Meridian Zero

Leseprobe Lanzarote



Lanzarote

Der Vergleich drängt sich auf: Genauso ausgebrannt wie die Erde hier habe auch ich mich noch vor einigen Monaten gefühlt. Das hat mich schließlich zu meiner Reise bewogen und an diesen Ort geführt. Und jetzt bin ich froh, endlich hier zu sein. Oben an der Passhöhe, kurz vor dem Eingang zum Nationalpark Timanfaya lasse ich meinen Blick über eine archaisch anmutende Landschaft schweifen.

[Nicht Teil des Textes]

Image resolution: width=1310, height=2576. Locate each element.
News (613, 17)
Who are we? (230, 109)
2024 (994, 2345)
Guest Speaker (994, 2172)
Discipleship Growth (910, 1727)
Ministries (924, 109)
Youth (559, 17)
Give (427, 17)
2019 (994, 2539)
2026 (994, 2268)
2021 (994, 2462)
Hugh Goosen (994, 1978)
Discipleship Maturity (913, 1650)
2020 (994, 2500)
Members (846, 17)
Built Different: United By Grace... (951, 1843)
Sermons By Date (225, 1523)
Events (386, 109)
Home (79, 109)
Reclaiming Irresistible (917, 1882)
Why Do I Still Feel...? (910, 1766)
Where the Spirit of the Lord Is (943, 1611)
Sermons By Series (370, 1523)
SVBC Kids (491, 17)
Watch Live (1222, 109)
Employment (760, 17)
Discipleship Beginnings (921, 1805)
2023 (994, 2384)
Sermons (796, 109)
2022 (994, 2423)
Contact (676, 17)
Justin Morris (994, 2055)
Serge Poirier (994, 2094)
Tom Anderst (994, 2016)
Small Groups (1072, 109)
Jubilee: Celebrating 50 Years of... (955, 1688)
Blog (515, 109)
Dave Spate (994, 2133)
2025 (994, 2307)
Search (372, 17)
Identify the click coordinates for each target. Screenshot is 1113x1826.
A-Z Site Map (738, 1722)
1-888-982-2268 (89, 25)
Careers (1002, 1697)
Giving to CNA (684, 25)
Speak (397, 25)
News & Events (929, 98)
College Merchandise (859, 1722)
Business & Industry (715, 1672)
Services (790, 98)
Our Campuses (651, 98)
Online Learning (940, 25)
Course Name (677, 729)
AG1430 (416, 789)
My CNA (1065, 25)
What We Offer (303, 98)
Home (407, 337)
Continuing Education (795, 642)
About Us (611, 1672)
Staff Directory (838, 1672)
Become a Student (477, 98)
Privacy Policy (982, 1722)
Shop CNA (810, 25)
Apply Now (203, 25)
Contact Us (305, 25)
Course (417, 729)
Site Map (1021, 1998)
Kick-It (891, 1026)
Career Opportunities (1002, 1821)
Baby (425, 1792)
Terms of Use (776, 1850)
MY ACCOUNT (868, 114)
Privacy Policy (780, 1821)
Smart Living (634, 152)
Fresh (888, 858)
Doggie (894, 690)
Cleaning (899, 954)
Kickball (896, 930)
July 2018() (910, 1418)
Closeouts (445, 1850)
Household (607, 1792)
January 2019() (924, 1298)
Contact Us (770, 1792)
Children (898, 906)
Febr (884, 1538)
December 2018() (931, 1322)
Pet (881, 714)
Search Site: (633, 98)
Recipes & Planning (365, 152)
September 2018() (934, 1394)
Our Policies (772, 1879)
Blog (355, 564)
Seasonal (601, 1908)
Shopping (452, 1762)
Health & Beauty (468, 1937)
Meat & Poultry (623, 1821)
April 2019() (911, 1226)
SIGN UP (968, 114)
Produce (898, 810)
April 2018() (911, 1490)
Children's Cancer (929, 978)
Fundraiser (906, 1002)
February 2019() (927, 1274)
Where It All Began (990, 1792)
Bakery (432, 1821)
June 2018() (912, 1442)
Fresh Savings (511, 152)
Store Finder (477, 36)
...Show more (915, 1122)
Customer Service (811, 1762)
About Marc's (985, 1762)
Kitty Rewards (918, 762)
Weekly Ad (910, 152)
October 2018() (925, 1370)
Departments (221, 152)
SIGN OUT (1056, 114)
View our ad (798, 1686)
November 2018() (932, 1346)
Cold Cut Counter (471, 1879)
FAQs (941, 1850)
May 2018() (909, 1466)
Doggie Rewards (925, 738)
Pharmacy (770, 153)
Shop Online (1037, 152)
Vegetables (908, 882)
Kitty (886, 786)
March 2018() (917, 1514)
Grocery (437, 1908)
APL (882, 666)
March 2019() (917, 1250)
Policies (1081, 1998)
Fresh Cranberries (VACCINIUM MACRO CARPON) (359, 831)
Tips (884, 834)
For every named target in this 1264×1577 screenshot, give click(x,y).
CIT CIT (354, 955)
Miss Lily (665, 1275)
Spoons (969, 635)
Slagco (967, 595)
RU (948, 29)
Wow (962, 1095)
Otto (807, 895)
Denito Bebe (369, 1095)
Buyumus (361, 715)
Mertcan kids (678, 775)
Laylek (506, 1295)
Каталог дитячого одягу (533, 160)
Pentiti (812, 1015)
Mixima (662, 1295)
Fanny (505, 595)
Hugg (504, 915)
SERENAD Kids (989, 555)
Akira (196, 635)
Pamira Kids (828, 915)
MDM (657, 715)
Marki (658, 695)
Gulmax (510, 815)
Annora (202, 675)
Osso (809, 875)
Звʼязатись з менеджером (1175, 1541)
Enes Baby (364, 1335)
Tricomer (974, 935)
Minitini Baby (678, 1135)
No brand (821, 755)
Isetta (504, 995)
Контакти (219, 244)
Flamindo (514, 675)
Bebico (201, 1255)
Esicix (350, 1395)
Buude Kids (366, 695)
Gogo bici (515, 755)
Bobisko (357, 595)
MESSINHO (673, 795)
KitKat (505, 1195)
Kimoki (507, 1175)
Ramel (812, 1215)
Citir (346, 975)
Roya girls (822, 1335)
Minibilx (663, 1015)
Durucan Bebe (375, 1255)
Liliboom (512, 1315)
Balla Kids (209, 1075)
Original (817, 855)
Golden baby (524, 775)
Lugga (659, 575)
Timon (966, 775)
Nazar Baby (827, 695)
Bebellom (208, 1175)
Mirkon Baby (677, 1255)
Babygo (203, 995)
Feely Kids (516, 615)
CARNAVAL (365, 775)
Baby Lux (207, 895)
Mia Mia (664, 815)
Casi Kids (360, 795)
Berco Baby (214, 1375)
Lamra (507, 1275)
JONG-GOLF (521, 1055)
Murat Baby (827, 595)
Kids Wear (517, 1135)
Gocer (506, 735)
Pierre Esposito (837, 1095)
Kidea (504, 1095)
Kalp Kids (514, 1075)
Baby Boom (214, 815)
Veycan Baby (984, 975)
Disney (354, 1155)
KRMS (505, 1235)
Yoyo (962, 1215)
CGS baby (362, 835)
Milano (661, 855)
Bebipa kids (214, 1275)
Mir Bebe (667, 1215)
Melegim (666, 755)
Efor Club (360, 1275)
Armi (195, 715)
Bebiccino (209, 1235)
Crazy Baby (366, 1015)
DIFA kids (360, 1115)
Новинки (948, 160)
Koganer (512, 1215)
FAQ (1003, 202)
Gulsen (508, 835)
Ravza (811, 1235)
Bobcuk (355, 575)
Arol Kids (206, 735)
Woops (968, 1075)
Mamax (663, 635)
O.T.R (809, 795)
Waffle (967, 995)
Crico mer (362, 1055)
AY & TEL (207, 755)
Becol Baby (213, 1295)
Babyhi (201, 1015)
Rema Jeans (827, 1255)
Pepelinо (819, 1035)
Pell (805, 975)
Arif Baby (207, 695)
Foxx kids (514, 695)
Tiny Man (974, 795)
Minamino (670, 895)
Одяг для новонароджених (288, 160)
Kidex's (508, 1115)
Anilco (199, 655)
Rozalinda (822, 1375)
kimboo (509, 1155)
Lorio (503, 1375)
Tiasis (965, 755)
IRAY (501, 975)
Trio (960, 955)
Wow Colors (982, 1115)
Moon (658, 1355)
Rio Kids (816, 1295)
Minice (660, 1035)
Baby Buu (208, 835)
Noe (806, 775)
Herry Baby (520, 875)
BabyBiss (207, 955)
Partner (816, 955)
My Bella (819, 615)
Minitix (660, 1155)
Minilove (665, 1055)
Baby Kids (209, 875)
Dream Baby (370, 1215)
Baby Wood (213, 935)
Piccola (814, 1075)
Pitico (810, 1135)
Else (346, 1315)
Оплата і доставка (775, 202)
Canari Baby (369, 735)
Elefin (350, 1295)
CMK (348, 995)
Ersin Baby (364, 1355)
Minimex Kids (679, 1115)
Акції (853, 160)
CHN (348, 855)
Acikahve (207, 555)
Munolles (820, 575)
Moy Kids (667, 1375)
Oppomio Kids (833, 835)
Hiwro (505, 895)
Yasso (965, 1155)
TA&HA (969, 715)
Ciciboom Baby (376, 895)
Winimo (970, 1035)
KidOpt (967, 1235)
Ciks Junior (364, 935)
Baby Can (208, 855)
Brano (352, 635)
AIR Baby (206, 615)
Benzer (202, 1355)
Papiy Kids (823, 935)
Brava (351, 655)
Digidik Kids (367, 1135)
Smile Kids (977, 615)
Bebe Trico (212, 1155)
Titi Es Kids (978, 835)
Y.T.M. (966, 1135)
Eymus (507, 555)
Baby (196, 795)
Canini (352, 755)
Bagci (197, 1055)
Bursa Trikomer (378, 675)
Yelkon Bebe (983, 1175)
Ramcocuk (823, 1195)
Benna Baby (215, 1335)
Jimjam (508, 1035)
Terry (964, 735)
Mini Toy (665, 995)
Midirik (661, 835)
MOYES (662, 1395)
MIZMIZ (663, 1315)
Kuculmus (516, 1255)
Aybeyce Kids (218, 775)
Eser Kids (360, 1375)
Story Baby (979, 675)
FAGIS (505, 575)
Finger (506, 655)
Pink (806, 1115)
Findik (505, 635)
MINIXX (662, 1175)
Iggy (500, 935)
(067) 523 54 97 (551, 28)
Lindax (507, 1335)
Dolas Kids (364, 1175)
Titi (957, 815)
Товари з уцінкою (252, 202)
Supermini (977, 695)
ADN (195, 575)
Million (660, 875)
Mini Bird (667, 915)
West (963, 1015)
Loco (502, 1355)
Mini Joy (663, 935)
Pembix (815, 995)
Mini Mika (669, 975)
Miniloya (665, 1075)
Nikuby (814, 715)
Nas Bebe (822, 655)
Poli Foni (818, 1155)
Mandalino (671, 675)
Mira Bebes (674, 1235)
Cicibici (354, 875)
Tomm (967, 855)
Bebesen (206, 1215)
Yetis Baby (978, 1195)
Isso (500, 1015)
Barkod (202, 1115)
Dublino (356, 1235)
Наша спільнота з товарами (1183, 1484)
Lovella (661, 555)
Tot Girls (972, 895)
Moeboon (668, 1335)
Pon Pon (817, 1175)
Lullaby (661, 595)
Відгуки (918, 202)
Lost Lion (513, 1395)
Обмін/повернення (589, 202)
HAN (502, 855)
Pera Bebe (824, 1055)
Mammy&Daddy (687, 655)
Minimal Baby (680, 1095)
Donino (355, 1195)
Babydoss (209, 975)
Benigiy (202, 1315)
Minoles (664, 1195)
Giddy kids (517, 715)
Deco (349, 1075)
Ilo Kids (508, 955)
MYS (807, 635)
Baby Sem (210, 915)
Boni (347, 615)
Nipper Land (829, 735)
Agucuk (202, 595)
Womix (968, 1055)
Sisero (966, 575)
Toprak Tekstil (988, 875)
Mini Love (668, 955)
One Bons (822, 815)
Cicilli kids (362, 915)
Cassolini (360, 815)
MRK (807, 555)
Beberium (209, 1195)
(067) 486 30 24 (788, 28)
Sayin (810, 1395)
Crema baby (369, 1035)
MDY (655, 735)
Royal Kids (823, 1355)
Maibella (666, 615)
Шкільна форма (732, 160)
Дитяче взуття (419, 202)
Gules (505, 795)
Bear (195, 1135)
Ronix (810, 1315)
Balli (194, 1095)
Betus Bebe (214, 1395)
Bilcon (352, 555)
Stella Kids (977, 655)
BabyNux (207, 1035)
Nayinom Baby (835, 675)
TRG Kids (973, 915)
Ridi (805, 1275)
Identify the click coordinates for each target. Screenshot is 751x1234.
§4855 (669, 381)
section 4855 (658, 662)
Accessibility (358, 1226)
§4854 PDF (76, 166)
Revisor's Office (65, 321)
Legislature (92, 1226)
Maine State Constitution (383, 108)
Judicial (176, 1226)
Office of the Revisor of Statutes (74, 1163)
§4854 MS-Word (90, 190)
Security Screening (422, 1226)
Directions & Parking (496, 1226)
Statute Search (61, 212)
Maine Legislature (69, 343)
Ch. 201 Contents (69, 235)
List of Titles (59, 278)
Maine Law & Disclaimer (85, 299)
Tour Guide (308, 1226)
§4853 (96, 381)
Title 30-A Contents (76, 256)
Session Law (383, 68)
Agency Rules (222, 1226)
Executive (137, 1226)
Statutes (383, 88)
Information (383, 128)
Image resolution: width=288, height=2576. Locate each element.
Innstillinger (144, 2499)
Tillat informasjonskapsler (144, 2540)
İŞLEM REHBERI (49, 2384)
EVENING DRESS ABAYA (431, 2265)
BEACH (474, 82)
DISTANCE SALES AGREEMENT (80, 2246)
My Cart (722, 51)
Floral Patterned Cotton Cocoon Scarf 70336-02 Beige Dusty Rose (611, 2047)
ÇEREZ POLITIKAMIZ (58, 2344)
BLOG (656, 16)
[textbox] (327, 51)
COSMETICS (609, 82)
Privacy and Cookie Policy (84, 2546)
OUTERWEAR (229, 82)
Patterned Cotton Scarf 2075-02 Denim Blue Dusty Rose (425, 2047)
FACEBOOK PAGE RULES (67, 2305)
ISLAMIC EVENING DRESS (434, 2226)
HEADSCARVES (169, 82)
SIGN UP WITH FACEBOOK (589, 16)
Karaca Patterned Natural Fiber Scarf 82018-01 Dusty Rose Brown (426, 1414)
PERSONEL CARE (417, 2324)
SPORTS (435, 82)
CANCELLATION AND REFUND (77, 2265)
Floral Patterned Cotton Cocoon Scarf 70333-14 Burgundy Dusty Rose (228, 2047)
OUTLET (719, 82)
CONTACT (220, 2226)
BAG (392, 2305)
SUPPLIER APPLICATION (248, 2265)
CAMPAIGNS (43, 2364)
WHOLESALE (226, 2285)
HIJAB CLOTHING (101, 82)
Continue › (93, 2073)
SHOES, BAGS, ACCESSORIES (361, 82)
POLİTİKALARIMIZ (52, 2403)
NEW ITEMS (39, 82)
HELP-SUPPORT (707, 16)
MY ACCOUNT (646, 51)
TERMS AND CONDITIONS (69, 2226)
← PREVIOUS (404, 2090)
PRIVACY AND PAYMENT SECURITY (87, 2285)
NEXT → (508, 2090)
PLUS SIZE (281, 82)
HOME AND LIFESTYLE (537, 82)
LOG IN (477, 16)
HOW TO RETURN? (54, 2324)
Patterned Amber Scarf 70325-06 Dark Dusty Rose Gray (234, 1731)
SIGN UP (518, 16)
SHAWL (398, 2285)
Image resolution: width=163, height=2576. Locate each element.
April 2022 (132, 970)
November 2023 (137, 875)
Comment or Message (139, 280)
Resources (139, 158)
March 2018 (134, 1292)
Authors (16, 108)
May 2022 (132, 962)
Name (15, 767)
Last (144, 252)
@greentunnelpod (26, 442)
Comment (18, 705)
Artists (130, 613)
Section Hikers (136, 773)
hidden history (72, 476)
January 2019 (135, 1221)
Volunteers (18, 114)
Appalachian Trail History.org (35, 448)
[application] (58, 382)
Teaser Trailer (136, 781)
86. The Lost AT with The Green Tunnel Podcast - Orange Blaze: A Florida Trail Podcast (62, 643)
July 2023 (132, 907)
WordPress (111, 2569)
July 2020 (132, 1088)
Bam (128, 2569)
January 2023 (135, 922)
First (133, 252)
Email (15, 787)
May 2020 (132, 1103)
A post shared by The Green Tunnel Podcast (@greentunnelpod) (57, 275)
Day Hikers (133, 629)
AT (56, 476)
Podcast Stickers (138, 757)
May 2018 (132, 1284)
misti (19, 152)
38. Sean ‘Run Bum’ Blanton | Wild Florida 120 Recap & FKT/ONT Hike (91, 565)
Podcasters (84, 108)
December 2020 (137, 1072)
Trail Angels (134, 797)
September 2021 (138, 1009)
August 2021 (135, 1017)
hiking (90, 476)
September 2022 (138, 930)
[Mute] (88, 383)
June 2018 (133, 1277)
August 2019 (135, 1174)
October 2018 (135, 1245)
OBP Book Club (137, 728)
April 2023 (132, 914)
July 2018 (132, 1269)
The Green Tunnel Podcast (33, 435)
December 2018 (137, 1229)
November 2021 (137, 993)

Ich bin mit dem Fahrrad hergekommen, 30 Kilometer liegen heute schon hinter mir. Lanzarote eignet sich eigentlich recht gut zum Radfahren, die eher niedrigen Berge, an denen die Wolken nicht hängen bleiben, haben auch ihre Vorteile. Das heißt aber noch lange nicht, dass die Landschaft hier genauso flach ist wie Dänemark: Auf den letzen 10 Kilometern habe ich mich 350 Höhenmeter nach oben gekurbelt und gegen den Wind gekämpft, der mir unablässig entgegenkommt. Ich bin glücklich, dass meine Kondition überhaupt reicht und mächtig stolz, als ich endlich oben ankomme.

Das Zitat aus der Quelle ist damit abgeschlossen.